Mao Naimin, a resident in Xi'an, Northwest China's Shaanxi Province, shows a homemade replica of the ancient crossbow of Qin Dynasty (221-206 BC) on the rooftop of his apartment. (Photo: IC)
The idea of making weapons from the Qin Dynasty (221BC-206BC) jumped into Mao Naimin's head 25 years ago.
He has not stopped since then.
Now, the 65-year-old man owns a small studio at the top of an apartment building in Xi'an, Northwest China's Shaanxi Province. Xi'an is 25 kilometers away from Xianyang, Qin's capital.
Twenty-five years ago, Mao was a businessman. One day, he took his son to the Dayan Pagoda and visited a craft shop.
"Daddy, look how beautiful the sword is," the boy said, pointing at the wall.

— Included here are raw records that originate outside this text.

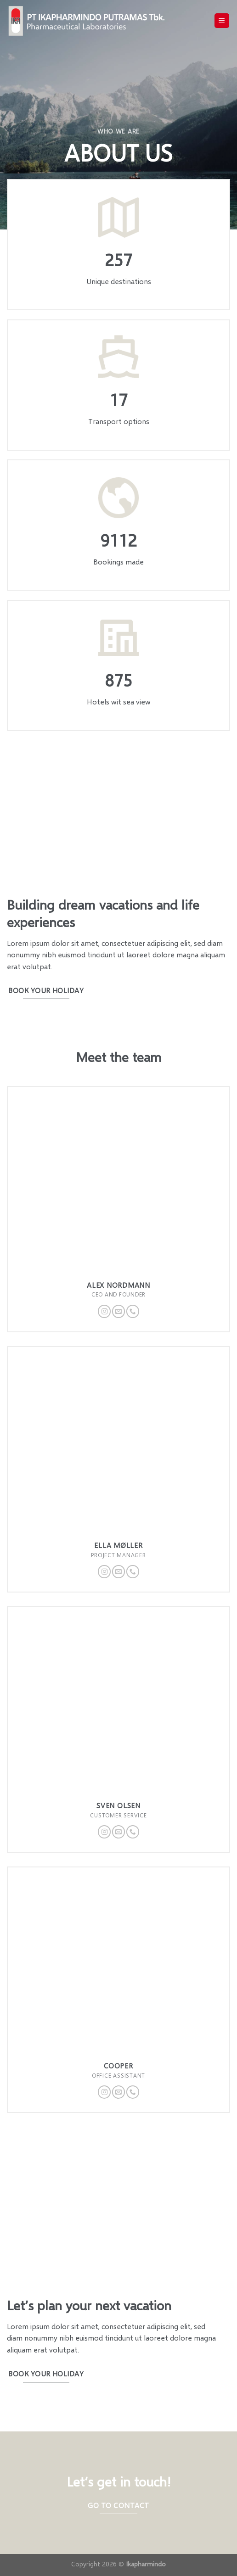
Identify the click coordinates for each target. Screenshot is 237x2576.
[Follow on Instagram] (104, 1311)
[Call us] (132, 1311)
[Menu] (222, 20)
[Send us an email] (118, 1311)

Mao checked the sword his son was pointing to and saw it was used for opera and performance.
At that very moment, Mao thought he could restore Qin weaponry and make a business out of it.
Mao began immediately, but it was very difficult for him, as he did not have any knowledge of the craft or cultural relics.
From 1994 to 2004, Mao spent 10 years collecting and researching information on weapons and visited a number of archaeological experts.
In 2004, he built a small studio and bought some machines and devices. He then began restoring Qin weaponry.
The first Qin weapon he made was a bronze sword unearthed from the tomb of Qin Shi Huang, the first emperor of unified China. The sword belonged to the driver of a horse-drawn chariot.
"The appearance and size were easy to make, but it was a long and hard process to make the texture the same as the original," Mao said, talking about his first sword.
In 2008, Mao managed to complete his first Qin bronze sword replica. "Apart from melting the alloy, it was all home made," he said.
Mao has also made a powerful Qin crossbow replica.
"A bow could shoot 70 meters, but crossbow could shoot an arrow 200 to 300 meters," he said.
Since 2008, he has completed making many Qin weapons, including a shield, bow and crossbow.
But in the end, he decided not to make it a business. He said that he gradually had a deeper understanding of Chinese traditional culture through making ancient weapons. "My appreciation of the weaponry has turned into awe and enthusiasm," he said.
His home is filled with half-completed Qin weapons and tools.
He has spent 1 million yuan ($144,000) on making ancient weaponry. Many people do not understand him, but Mao said his son supports him.
Mao hopes to open a museum on ancient weaponry and showcase them to modern society.